Lane Says to Expect Giants at the Harris Chain

Published on 01-27-2021


Lane Says to Expect Giants at the Harris Chain

By Pete Robbins

The Big Bass Tour has historically started the season in Florida on the Harris Chain, and with good reason – it’s the time and the place to catch giants. In fact, in each of the past four season openers, we’ve seen multiple 10-pounders come to the scales, including four last year. In each of those events it’s taken a fish greater than 8 pounds to crack the overall top 10, and in most cases a fish under 7 won’t put you in the hunt for a top hourly prize.

Veteran Florida hammer Bobby Lane says to expect more of the same this year. With consistent warming temperatures leading up to three days of BBT competition, he believes that “they’re fixing to move up everywhere in Florida.” With the Harris Chain sitting smack dab in the middle of that zone, he expects the lake’s giants to show out.

“If there’s ever a time to get a big one in Florida this is it,” he said. “The best way to do that is to find a giant bedding bass in a canal and sit on it. The place as been on fire for a long time, and there are lots of 9-, 10-, 11- and 12-pound bass waiting to be caught.”

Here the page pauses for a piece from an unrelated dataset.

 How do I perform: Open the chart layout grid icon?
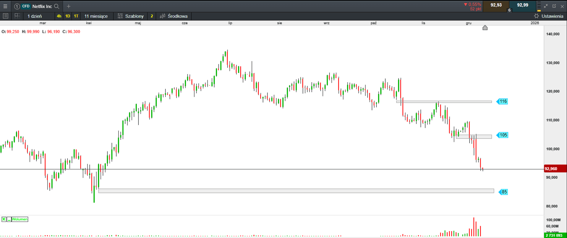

One of his prime areas requires a long run through multiple lakes toward Apopka, running up toward the lock. “Another set of canals that could be a player is run through Eustis, take a left towards Griffin, and they’ll be on the right, where Shaw Grigsby won a BASS event years ago,” he said. While he’d expect fish to be moving up in both, the depth range where he’d search might be different. In the canals toward Apopka there is a lot of soot on the bottom, and not a lot to spawn on toward the middle of the canals, so he’d look in the 2-3 foot range. In Griffin and Harris, on the other hand, there’s sand out to 7 or 8 feet, and big fish can set up anywhere. That’s why he believes you don’t have to be looking at them to fish for them effectively. 

Be sure to remember tournament anglers can't lock through to Apopka and that certain areas of the Emeralda Marsh are off limits as well. Read the rules to avoid any confusion.

“The easiest way to catch a big fish in Florida is The General from Berkley,” he said. “I like it Texas rigged and wacky rigged, just blind casting it in likely areas. I can’t tell you how many times I’ve worked hard flipping heavy braid and watched Mark Davis bring in the same weight as me with a soft stickbait. Throw it out there, hold on, and be ready.”

His preferred lure for the territorial bed fish is a Berkley Craw Fatty in either the 3.25” size or the larger 4” version, in either black blue fleck or green pumpkin. “It floats, so with a 3/8 ounce weight it just kind of hangs there a little. That makes them mad.” He fishes it on a 7’11” Abu-Garcia rod with Spiderwire braid and a 4/0 Berkley Fusion hook.

If neither of those soft plastic presentations are to your liking, Lane believes that a savvy angler can claim multiple hourly prizes by finding a fertile stretch of offshore deep eelgrass or hydrilla, and then plying it with a bladed jig (with a Berkley Grass Pig) on the back, or with a lipless crankbait like a Berkley Warpig. In fact, while he’d be likely to camp on an 11-plus-pounder if he found it in practice, he knows that they often don’t settle onto their nests until later in the day. Accordingly, he might try to chase some checks with 6- and 7-pounders early and then gamble on all the marbles later, a practical one-two punch.

Indeed, as much as any other event this season, the Harris Chain will demand strategy. With a heavy dose of idling between lakes often necessary, and the possibility that your giant will be topped with a true Florida teener, careful attention to the live leaderboard will preclude wasting time or opportunities.